# ahs 36W on 10gal...



## Bert H (Mar 2, 2004)

I am thinking of upgrading the 2 x 13W ahs currently over one of my 10 to a single 36W ahs. Am wondering how many out there might have the 36W over a 10 gal and your experiences/feelings on it. Nutrient balance vs algae issues?

The reason I am considering it is when I look at the aromatica I have in my 29 (75W) and 50 (126W), compared to the sprigs I put in the 10 (26W), it's like night and day, all other variables being the same. The stuff in the 10 looks puny comparitively, which shows the wpg rule goes out the window with smaller tanks.

TIA.


----------



## TNguyen (Mar 20, 2005)

I have one on my 10 gal and it's perfect IMO. I do water change every 2-3 day so no major algae problem here.

Thanh


----------



## SnyperP (Dec 10, 2004)

RECORDS FOR THIS TASK:
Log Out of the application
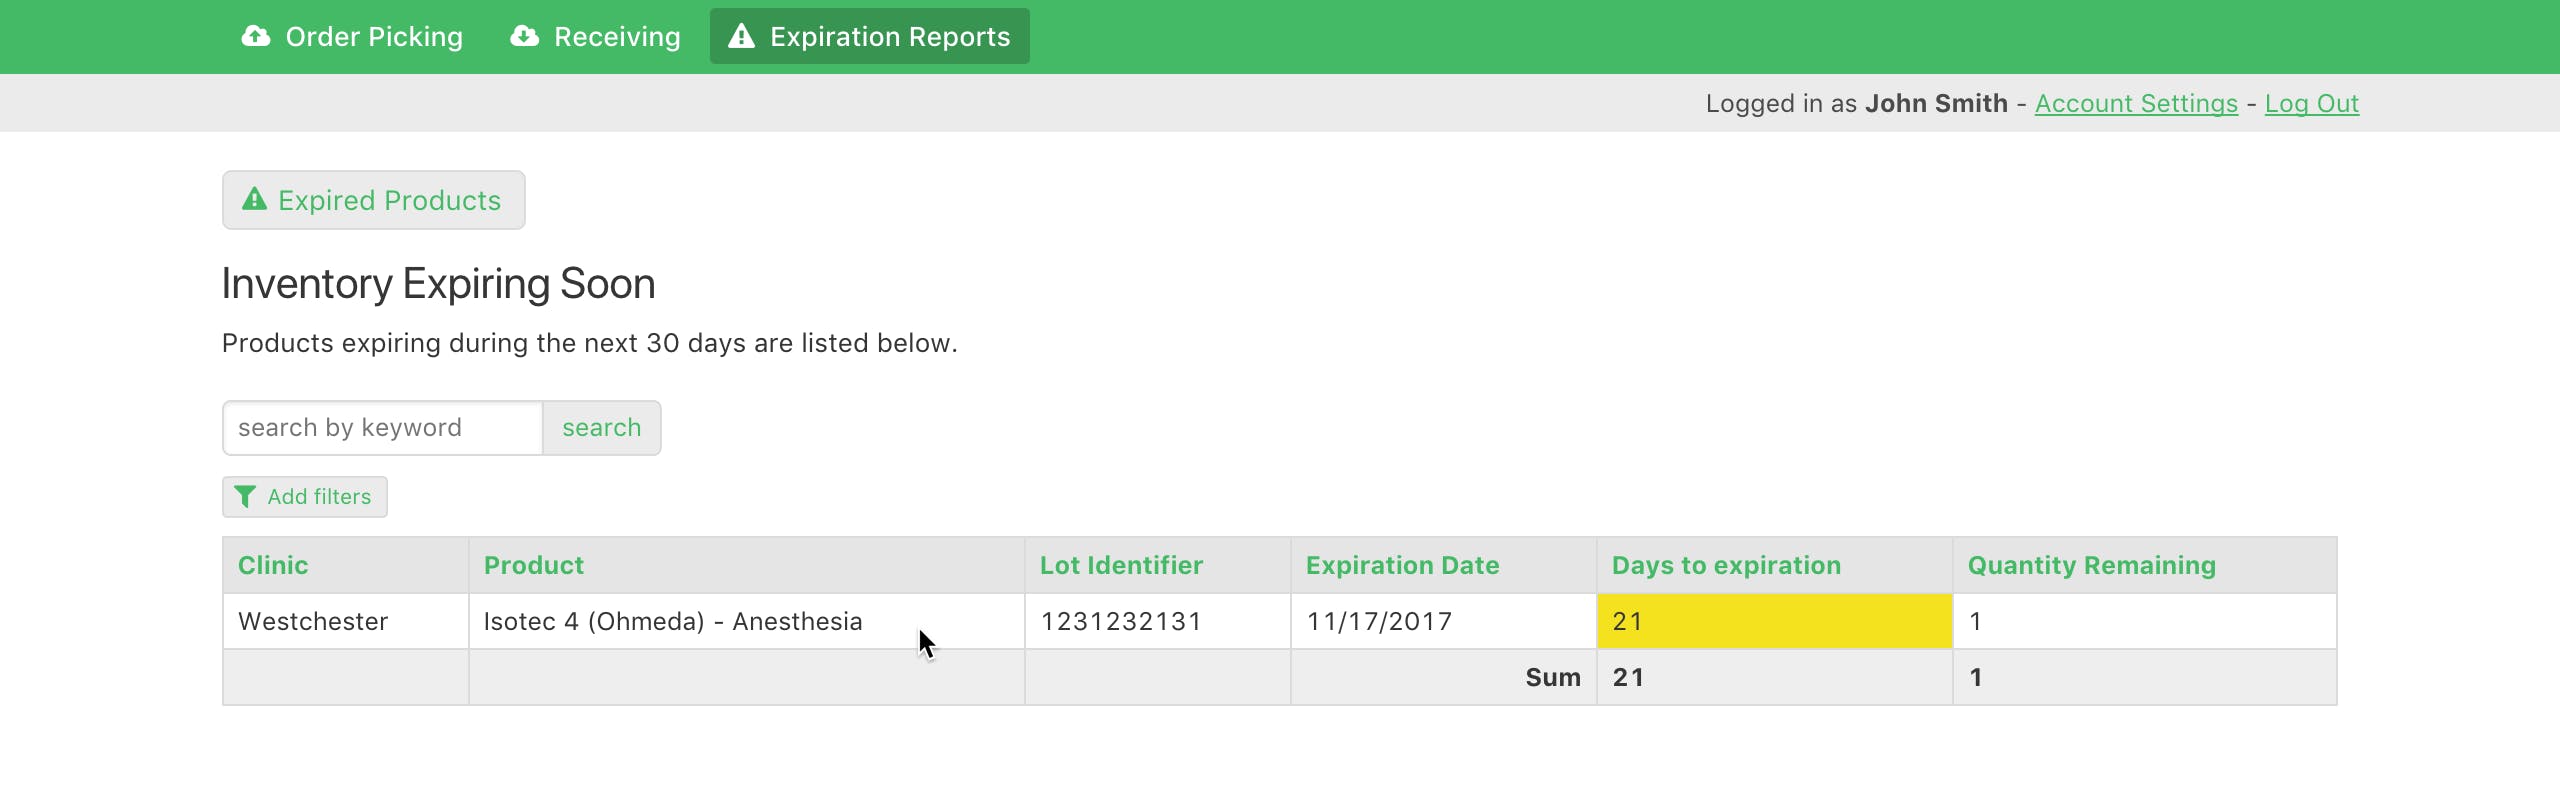Viewport: 2560px width, 812px height. [2312, 103]
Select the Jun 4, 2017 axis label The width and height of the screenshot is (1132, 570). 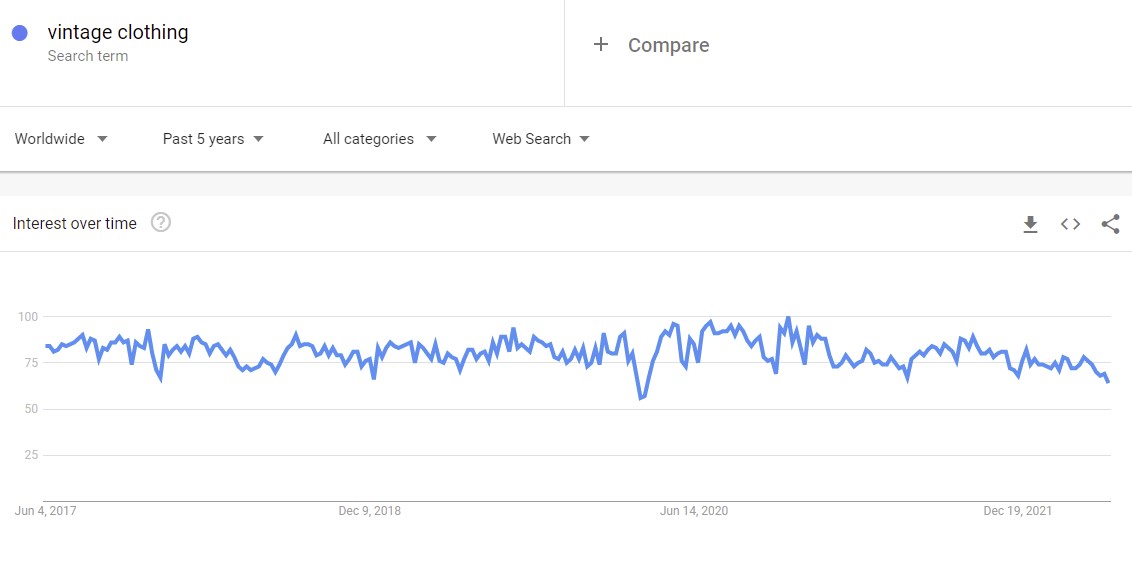coord(46,511)
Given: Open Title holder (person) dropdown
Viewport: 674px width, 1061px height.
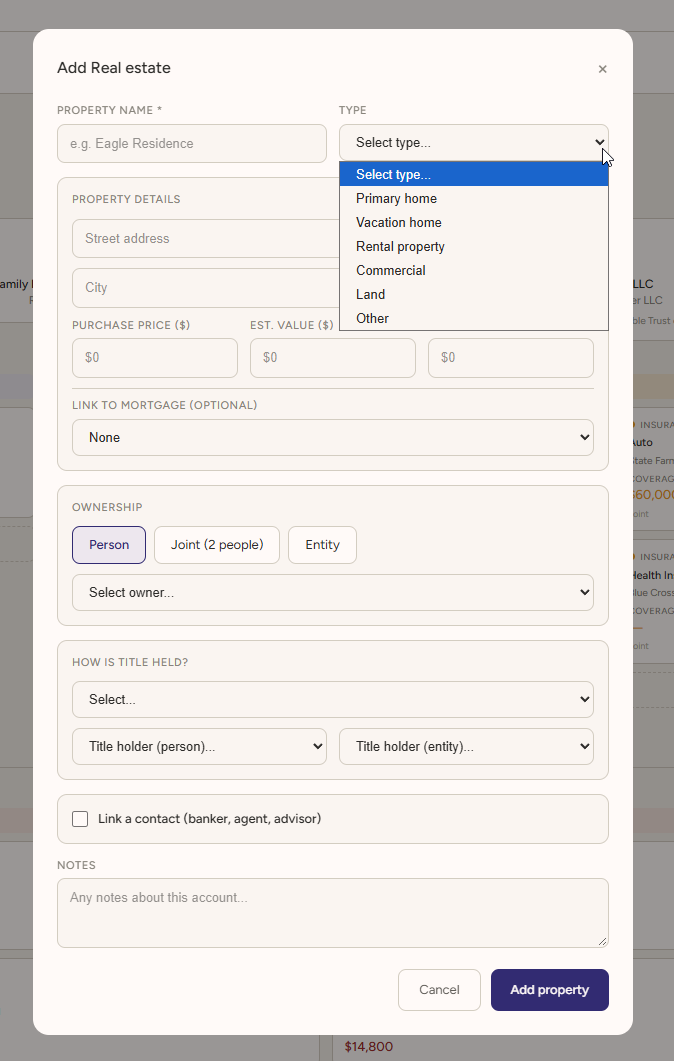Looking at the screenshot, I should pos(200,746).
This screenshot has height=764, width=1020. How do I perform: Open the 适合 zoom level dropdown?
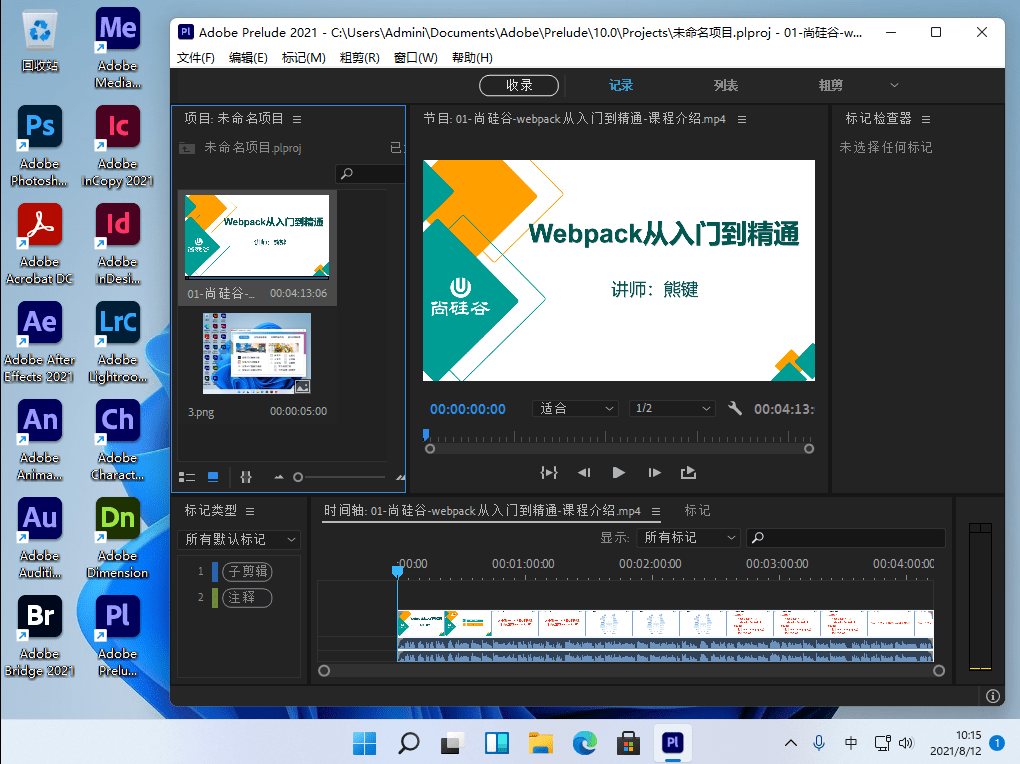578,409
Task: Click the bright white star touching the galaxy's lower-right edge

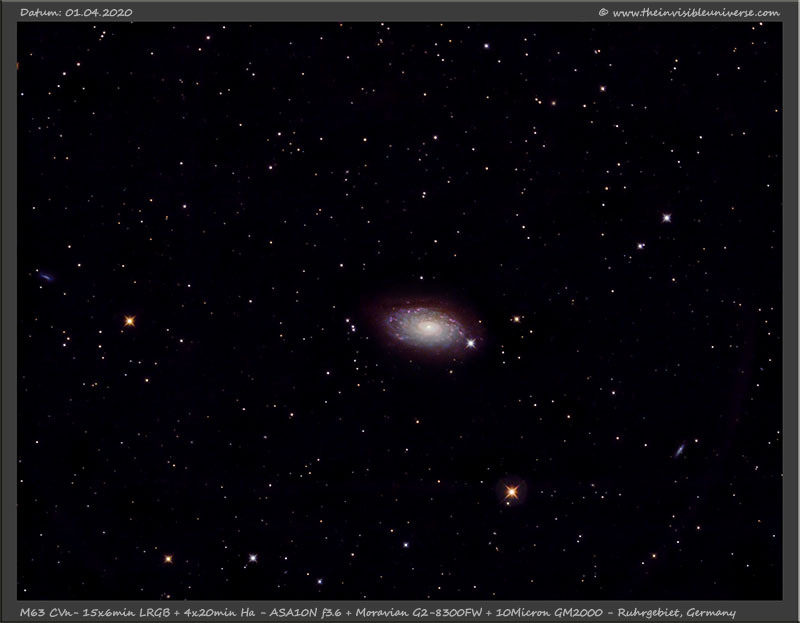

PROBLEMS TO WORK ON:
**a)** In the aquarium lighting thread, how often does TNguyen change the water in the 10-gallon tank?
**b)** Select every line of the records that contains the word "Open".
The thread and the records have no connection to each other.

ANSWERS:
**a)** Every 2-3 days.

**b)**
Given: Open Title holder (person) dropdown
This screenshot has height=764, width=1020. How do I perform: Open the 适合 zoom level dropdown?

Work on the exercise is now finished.